The American contingent are descendants of Patrick and Elizabeth Herlihy and their family of six boys and one girl, who left Killabraher, Newtown-shandrum at the height of the Gorta Mór, the Great Famine in 1845 to settle in North America, thus escaping the hunger, famine fever and possible death, which was rife in the Ireland of the period.
“There were too many of the Herlihys for the farm to sustain the family, so Patrick and Elizabeth and their family of seven opted to leave the land of their birth, and were at the start of the exodus from Ireland and were among the 75,000 Irish emigrants who left that year, and part of the 2 million that left between 1845 and 1850, ending up in North America, Canada and Australia as well as another 750,000 in Britain to escape the pestilence and disease that stalked their homeland.

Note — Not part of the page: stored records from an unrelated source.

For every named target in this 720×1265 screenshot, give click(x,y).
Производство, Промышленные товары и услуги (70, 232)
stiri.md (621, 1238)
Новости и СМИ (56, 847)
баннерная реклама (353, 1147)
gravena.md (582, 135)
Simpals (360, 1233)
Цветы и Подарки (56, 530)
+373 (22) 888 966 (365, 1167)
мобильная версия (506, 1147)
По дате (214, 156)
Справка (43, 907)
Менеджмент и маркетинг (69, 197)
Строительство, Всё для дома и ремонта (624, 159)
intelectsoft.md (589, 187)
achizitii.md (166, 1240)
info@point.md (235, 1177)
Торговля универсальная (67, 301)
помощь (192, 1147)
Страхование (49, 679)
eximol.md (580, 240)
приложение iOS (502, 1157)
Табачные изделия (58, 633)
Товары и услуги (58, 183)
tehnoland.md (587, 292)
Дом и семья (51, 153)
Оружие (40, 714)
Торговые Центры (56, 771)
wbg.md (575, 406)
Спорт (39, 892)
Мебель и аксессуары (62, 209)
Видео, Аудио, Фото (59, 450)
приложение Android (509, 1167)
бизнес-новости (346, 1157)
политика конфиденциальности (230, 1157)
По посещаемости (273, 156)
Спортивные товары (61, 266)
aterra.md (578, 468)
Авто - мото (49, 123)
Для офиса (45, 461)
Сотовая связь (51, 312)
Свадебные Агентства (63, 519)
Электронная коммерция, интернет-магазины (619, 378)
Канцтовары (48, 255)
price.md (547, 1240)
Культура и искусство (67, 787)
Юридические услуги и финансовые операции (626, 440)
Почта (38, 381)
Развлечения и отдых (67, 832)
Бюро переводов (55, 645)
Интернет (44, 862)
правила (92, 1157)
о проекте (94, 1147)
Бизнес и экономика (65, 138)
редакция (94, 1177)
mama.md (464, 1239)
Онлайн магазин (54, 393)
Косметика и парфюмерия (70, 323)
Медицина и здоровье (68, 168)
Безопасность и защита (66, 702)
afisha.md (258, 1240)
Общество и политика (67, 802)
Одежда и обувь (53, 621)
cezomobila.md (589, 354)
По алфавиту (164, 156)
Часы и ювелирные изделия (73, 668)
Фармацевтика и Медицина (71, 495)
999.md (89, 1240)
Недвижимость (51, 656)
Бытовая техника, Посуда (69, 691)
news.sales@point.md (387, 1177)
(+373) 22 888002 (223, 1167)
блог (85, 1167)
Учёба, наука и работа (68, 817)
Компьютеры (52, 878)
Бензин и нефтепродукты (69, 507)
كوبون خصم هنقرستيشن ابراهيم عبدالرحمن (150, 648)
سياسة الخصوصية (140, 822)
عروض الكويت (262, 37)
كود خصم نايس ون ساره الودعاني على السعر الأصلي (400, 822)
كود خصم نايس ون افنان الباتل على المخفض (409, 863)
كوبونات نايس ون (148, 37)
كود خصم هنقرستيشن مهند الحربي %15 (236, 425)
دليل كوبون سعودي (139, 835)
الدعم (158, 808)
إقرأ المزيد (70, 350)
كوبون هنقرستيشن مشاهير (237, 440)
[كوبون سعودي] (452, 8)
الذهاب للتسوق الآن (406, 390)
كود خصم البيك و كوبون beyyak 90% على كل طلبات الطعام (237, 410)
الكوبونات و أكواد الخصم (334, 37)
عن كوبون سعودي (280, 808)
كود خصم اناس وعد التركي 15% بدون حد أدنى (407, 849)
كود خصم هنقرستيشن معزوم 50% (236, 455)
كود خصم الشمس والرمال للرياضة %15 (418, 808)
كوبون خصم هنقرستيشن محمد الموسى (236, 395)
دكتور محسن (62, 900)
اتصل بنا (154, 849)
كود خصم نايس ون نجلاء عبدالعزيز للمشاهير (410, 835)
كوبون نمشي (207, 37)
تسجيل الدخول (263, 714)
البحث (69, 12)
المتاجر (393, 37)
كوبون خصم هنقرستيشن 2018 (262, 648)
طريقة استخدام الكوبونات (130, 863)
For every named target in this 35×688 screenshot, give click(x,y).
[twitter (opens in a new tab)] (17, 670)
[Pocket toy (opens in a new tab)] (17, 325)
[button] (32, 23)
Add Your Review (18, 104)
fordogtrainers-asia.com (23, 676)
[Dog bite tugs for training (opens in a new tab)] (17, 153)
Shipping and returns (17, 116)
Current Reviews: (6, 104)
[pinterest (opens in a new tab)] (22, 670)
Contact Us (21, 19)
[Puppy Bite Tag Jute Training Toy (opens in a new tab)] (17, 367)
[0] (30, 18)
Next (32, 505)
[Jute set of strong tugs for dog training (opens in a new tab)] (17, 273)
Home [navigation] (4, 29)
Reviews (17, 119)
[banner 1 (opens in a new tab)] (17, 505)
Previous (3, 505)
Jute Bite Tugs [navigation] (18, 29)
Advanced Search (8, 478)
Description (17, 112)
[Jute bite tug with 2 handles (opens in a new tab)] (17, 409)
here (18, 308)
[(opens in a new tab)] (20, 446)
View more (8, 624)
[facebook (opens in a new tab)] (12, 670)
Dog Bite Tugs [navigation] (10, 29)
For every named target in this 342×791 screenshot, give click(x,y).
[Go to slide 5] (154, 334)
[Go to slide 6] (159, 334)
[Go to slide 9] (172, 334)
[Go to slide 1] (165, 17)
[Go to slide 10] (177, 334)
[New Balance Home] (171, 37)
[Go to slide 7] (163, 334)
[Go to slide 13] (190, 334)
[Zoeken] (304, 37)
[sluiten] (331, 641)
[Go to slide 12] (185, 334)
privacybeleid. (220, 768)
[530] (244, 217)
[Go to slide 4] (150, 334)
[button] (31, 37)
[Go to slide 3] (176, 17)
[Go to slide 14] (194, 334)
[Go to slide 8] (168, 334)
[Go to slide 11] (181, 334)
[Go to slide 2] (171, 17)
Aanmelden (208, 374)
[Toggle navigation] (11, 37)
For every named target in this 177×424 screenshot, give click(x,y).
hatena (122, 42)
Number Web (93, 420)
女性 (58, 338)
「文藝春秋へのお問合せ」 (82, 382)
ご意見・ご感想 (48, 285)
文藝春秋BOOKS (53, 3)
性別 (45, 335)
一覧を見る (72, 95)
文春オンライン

The Herlihy family would have either sailed from Queenstown (now Cobh) harbour in County Cork or from Limerick Port for America, on one of the many coffin ships that plied the Atlantic at the time. Many perished from malnourishment on the journey to the New World, but the Herlihys made it safely to disembark at Ellis Island in New York Harbour. The family stayed for a period in New York City and when the American Government offered land for farming to emigrants, Patrick and Elizabeth applied for it and were successful, and were allocated 150 acres in the state of Minnesota in the American mid-west. There they settled and eventually built a house, which is occupied to this day, some five generations later by a descendant of the original Herlihy family.
In the early days the Americans found it difficult to pronounce Herlihy, so they were forced to change their name to Hurley. However, later generations of the family opted to revert to their proper name of Herlihy and today there are one thousand Herlihys of the blood line of Patrick and Elizabeth Herlihy scattered throughout the United States. This fact has been authenticated through DNA testing, so there is no doubt that they are all descended from the seven sons and daughter of Patrick and Elizabeth Herlihy.
Fourteen of these Herlihys travelled to Ireland for their family reunion and many of them had never seen each other before until they gathered at the Charleville Park Hotel recently to meet their Irish cousins from the old family homestead in Killabraher and elsewhere in the locality. Tears were shed as they walked the land of their ancestors at Killabraher and visited the Herlihy burial grounds at Killabraher Cemetery and in the old cemetery in Newtownshandrum. They attended Mass and viewed the baptismal records at Newtownshandrum Parish Church of Patrick and Elizabeth and their seven children, that settled in far off Minnesota.
“They had a wonderful holiday here with the relatives in Killabraher, Newtownshandrum and Charleville, and generally throughout Ireland. They marvelled at the warmth and hospitality of the people they met everywhere they went. The Irish branch of the family were out in force to welcome the visitors and among them were Kevin and Eilish, Charleville, John, who still runs the home farm in Killabraher, Pat and Anne in New-townshandrum, Very Rev. David Canon Herlihy, P.P. Youghal, Co. Cork, Joseph and Donal, and Noreen Sheedy who is resident in Blarney.